UNC coach Larry Fedora has an ally in his athletic director. Bubba Cunningham defended his coach's remarks on Thursday after a board of trustees' meeting in Chapel Hill that he felt Fedora's comments were "poorly communicated."

"You know, I think Larry was really concerned about the health and safety of students, and I don't think it came across all that well, obviously," Cunningham said via ESPN.

"We're lucky to be working in such a great environment where the health and safety of our students is first and foremost. Larry feels that way. Again, it was just poorly communicated yesterday. But he's passionate about protecting these students, he's passionate about the game of football, it just didn't come off all that well."

Fedora said during ACC Media Days on Wednesday that he believes football is "under attack" and that the sport being changed would lead to the decline of our country. He also noted that he doesn't believe brain trauma has been critically linked to football.

"I don't think that it's been proven the game of football causes CTE, but that's been put out there," Fedora said. "We don't really know yet. Are there chances for concussions in the game of football -- yeah, we all have common sense, right? When you have two people running into each other there is a chance of a concussion.
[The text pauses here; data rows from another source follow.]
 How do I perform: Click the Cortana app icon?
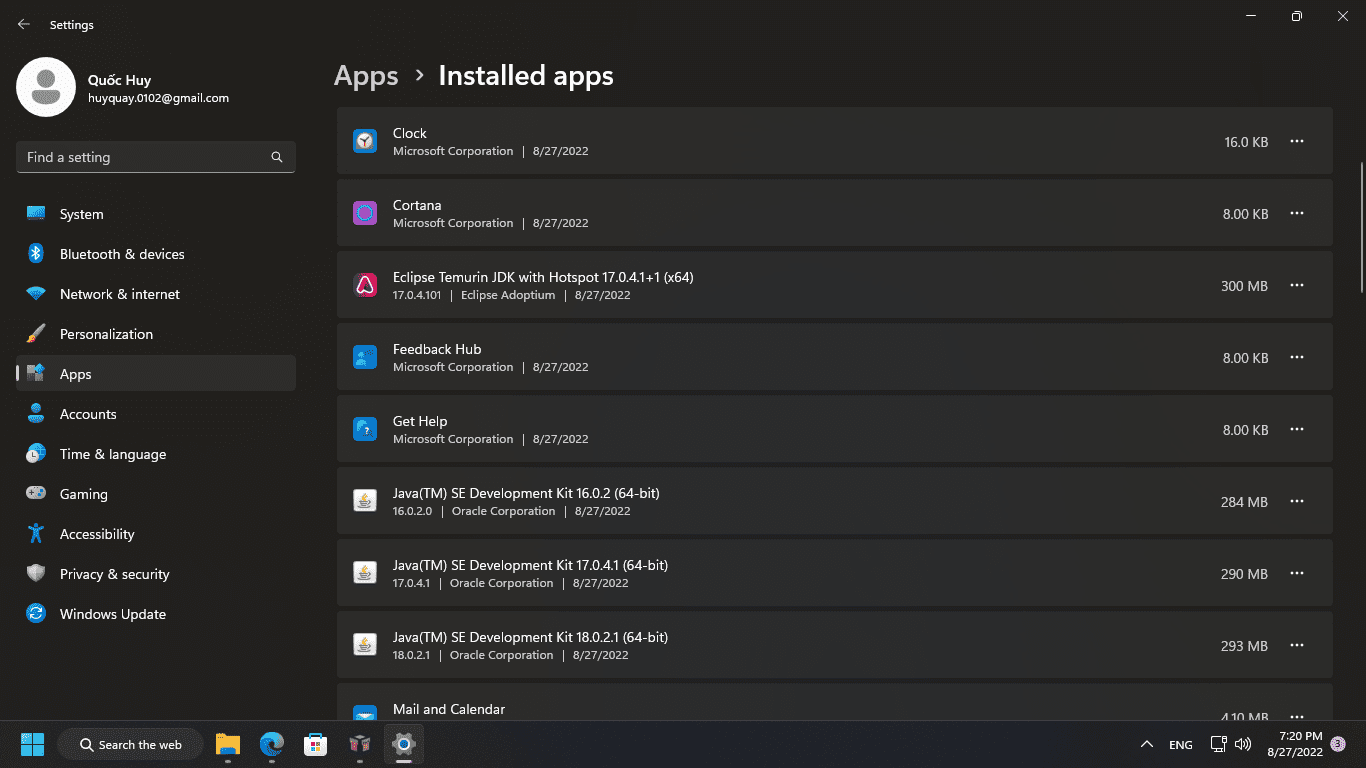(365, 214)
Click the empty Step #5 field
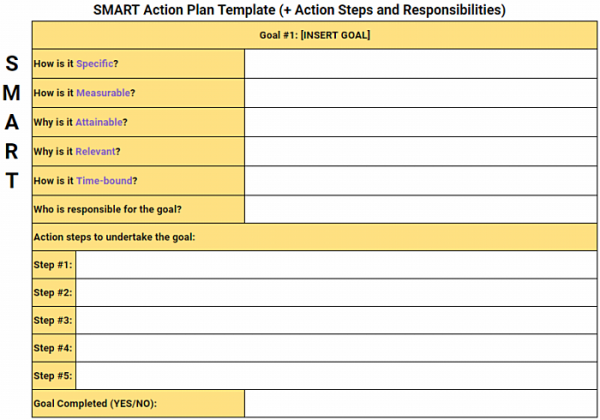Screen dimensions: 600x420 (x=336, y=376)
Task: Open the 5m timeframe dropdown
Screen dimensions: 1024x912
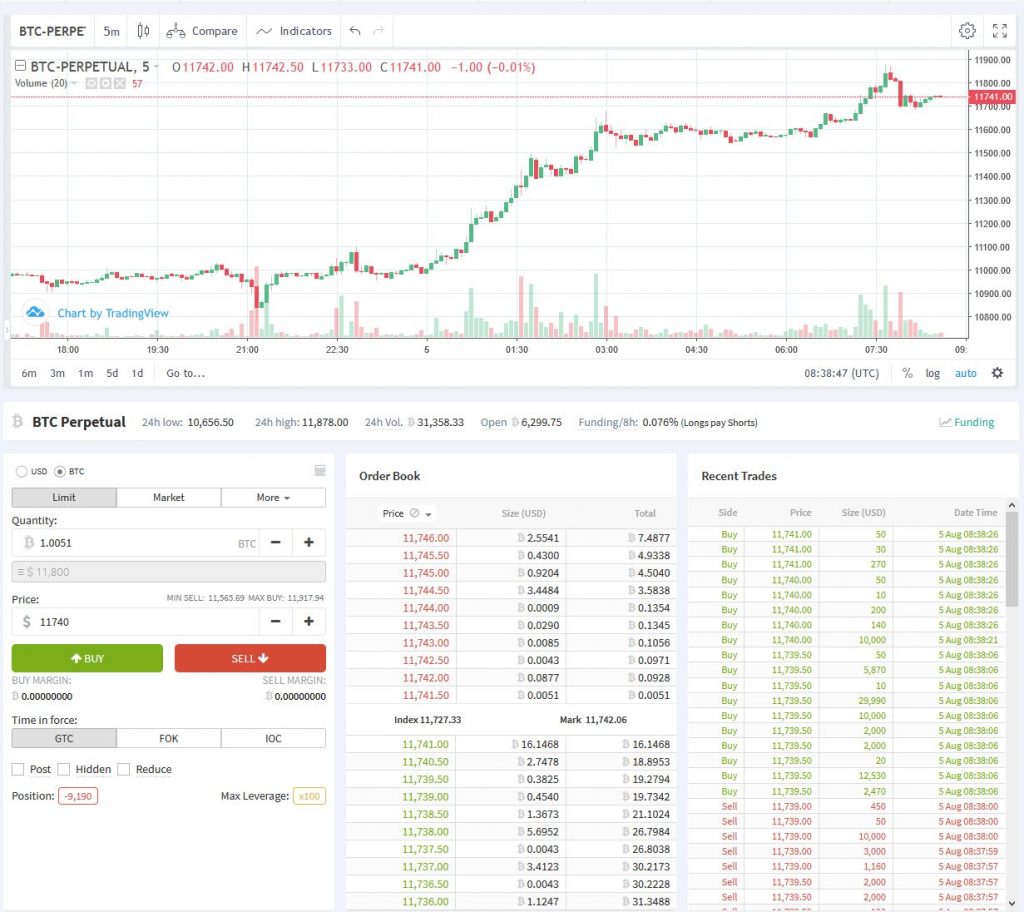Action: (111, 31)
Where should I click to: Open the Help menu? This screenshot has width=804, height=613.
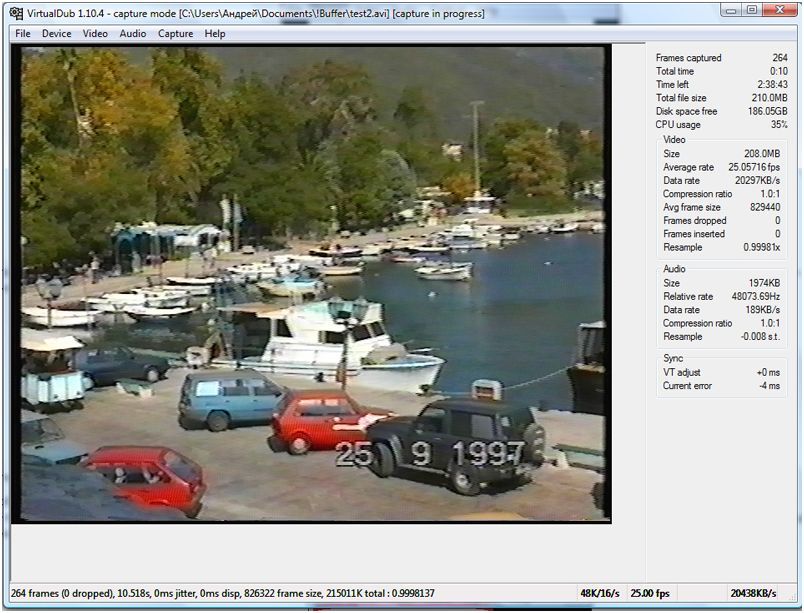point(215,34)
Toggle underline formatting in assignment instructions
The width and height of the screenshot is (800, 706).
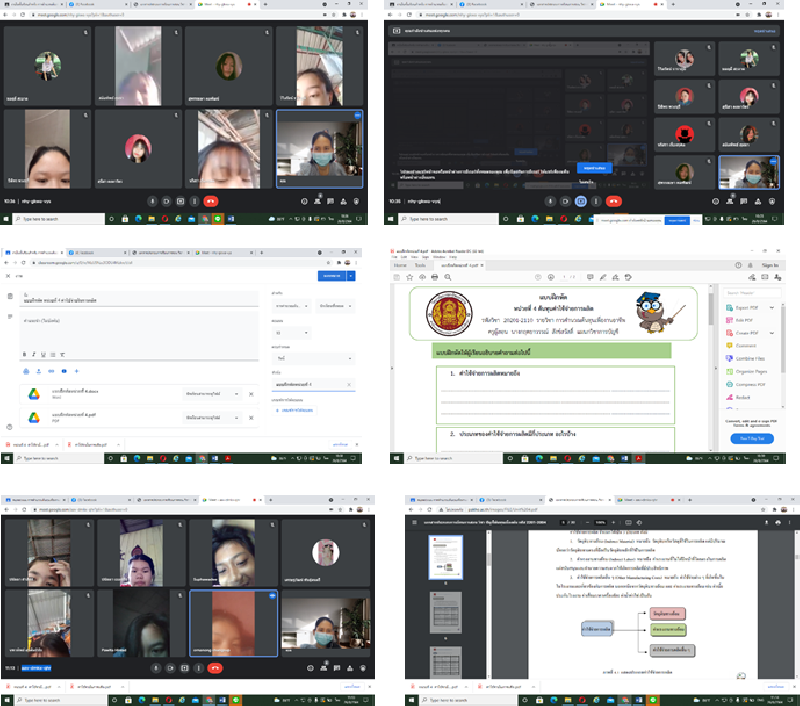[44, 353]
But the game is safer than its ever been in the history of the game."

While he later noted that North Carolina is one of the top research universities when it comes to brain trauma and concussions, Fedora believes any contact sport comes with that same risk of injury.
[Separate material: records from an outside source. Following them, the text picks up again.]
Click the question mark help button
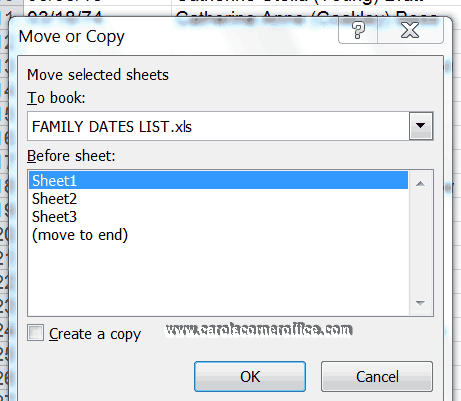This screenshot has height=401, width=461. (358, 30)
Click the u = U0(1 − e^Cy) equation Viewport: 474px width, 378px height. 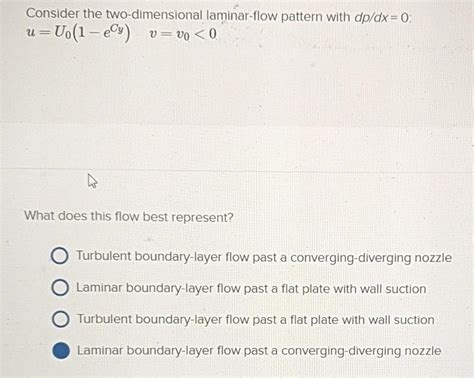coord(78,34)
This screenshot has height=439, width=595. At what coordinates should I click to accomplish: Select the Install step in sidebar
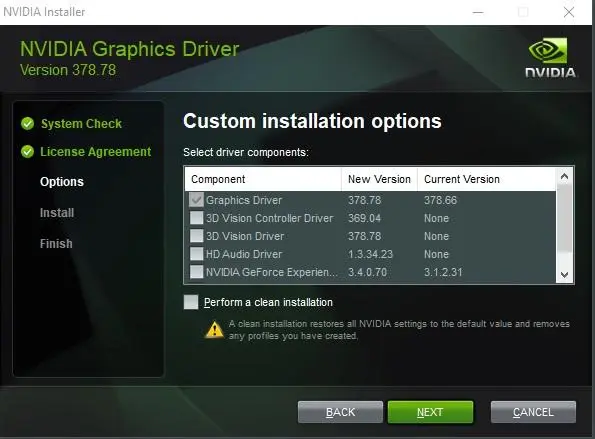(x=57, y=212)
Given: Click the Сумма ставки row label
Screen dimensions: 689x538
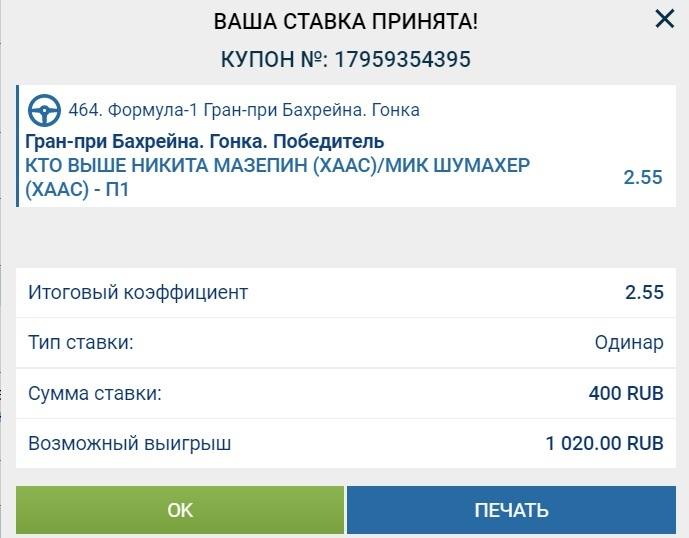Looking at the screenshot, I should coord(95,393).
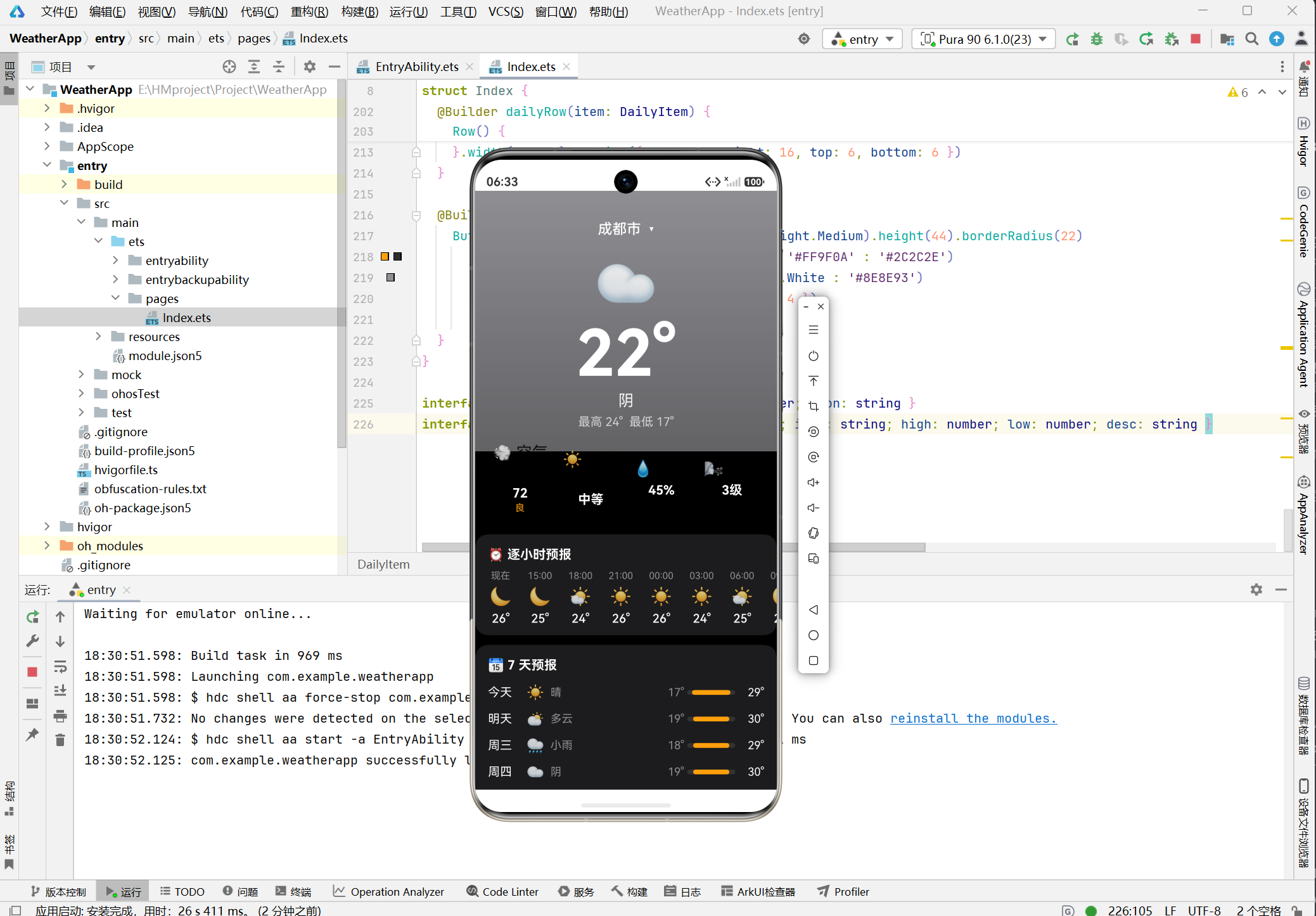The height and width of the screenshot is (916, 1316).
Task: Open the Search Everywhere magnifier
Action: point(1251,39)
"When you're talking about the health and safety of your players. Is it our responsibility to prepare them for the chances of it happening and what happens when you've had one? To the best of my knowledge that's what we do. I think every kid that's playing the game at this level understands there are risks. Now, that person has to weigh whether the risk is worth the reward. He has to, and he's the only one who can make that decision. If he comes to college on a college scholarship, he's probably made that decision."